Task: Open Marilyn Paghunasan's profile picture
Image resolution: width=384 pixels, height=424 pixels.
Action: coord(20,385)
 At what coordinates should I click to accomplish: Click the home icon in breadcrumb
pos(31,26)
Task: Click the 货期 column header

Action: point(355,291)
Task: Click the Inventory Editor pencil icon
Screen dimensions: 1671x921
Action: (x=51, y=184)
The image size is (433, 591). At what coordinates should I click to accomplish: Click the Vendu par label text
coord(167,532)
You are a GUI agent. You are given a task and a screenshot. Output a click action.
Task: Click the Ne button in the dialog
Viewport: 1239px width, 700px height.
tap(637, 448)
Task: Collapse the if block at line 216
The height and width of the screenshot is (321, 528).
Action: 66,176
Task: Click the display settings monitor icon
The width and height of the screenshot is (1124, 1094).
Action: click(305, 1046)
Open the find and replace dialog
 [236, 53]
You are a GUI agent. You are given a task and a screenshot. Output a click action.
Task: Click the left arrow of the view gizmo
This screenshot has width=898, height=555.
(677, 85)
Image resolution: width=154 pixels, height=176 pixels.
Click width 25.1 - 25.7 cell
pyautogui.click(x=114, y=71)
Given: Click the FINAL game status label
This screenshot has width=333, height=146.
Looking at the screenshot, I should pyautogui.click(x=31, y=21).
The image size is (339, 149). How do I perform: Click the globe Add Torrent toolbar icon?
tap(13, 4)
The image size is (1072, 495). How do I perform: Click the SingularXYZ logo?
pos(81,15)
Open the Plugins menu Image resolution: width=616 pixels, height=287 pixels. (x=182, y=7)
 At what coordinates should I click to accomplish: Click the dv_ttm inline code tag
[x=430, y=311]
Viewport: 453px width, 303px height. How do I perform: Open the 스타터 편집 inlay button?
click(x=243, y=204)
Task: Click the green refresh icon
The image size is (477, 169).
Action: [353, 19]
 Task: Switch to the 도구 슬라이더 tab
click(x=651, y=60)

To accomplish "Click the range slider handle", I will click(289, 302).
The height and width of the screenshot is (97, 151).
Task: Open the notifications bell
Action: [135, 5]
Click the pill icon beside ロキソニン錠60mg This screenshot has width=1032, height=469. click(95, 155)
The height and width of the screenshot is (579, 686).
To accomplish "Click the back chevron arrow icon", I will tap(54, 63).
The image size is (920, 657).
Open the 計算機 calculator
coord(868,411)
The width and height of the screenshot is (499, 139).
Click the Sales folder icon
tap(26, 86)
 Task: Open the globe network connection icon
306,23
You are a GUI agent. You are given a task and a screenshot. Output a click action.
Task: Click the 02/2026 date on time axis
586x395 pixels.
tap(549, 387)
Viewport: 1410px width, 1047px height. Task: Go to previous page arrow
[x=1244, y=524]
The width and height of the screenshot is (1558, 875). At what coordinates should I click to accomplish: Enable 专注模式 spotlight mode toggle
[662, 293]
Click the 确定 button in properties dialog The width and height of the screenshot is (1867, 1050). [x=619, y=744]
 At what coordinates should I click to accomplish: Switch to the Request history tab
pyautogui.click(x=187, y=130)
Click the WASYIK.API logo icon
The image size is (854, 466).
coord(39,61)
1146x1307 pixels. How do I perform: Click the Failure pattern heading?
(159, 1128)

What the exercise asks: Write out all of the material above again, switching every "GUI agent" to "interface agent" and keeping everything else the same.

The completed task:
Task: Open Marilyn Paghunasan's profile picture
Image resolution: width=384 pixels, height=424 pixels.
Action: coord(20,385)
 At what coordinates should I click to accomplish: Click the home icon in breadcrumb
pos(31,26)
Task: Click the 货期 column header

Action: point(355,291)
Task: Click the Inventory Editor pencil icon
Screen dimensions: 1671x921
Action: (x=51, y=184)
The image size is (433, 591). At what coordinates should I click to accomplish: Click the Vendu par label text
coord(167,532)
You are a interface agent. You are given a task and a screenshot. Output a click action.
Task: Click the Ne button in the dialog
Viewport: 1239px width, 700px height.
tap(637, 448)
Task: Collapse the if block at line 216
The height and width of the screenshot is (321, 528).
Action: 66,176
Task: Click the display settings monitor icon
The width and height of the screenshot is (1124, 1094).
Action: click(305, 1046)
Open the find and replace dialog
 [236, 53]
You are a interface agent. You are given a task and a screenshot. Output a click action.
Task: Click the left arrow of the view gizmo
This screenshot has width=898, height=555.
(677, 85)
Image resolution: width=154 pixels, height=176 pixels.
Click width 25.1 - 25.7 cell
pyautogui.click(x=114, y=71)
Given: Click the FINAL game status label
This screenshot has width=333, height=146.
Looking at the screenshot, I should pyautogui.click(x=31, y=21).
The image size is (339, 149). How do I perform: Click the globe Add Torrent toolbar icon?
tap(13, 4)
The image size is (1072, 495). How do I perform: Click the SingularXYZ logo?
pos(81,15)
Open the Plugins menu Image resolution: width=616 pixels, height=287 pixels. (x=182, y=7)
 At what coordinates should I click to accomplish: Click the dv_ttm inline code tag
[x=430, y=311]
Viewport: 453px width, 303px height. How do I perform: Open the 스타터 편집 inlay button?
click(x=243, y=204)
Task: Click the green refresh icon
The image size is (477, 169).
Action: [353, 19]
 Task: Switch to the 도구 슬라이더 tab
click(x=651, y=60)

To accomplish "Click the range slider handle", I will click(289, 302).
The height and width of the screenshot is (97, 151).
Task: Open the notifications bell
Action: [135, 5]
Click the pill icon beside ロキソニン錠60mg This screenshot has width=1032, height=469. click(95, 155)
The height and width of the screenshot is (579, 686).
To accomplish "Click the back chevron arrow icon", I will tap(54, 63).
The image size is (920, 657).
Open the 計算機 calculator
coord(868,411)
The width and height of the screenshot is (499, 139).
Click the Sales folder icon
tap(26, 86)
 Task: Open the globe network connection icon
306,23
You are a interface agent. You are given a task and a screenshot. Output a click action.
Task: Click the 02/2026 date on time axis
586x395 pixels.
tap(549, 387)
Viewport: 1410px width, 1047px height. Task: Go to previous page arrow
[x=1244, y=524]
The width and height of the screenshot is (1558, 875). At what coordinates should I click to accomplish: Enable 专注模式 spotlight mode toggle
[662, 293]
Click the 确定 button in properties dialog The width and height of the screenshot is (1867, 1050). [x=619, y=744]
 At what coordinates should I click to accomplish: Switch to the Request history tab
pyautogui.click(x=187, y=130)
Click the WASYIK.API logo icon
The image size is (854, 466).
coord(39,61)
1146x1307 pixels. How do I perform: Click the Failure pattern heading?
(159, 1128)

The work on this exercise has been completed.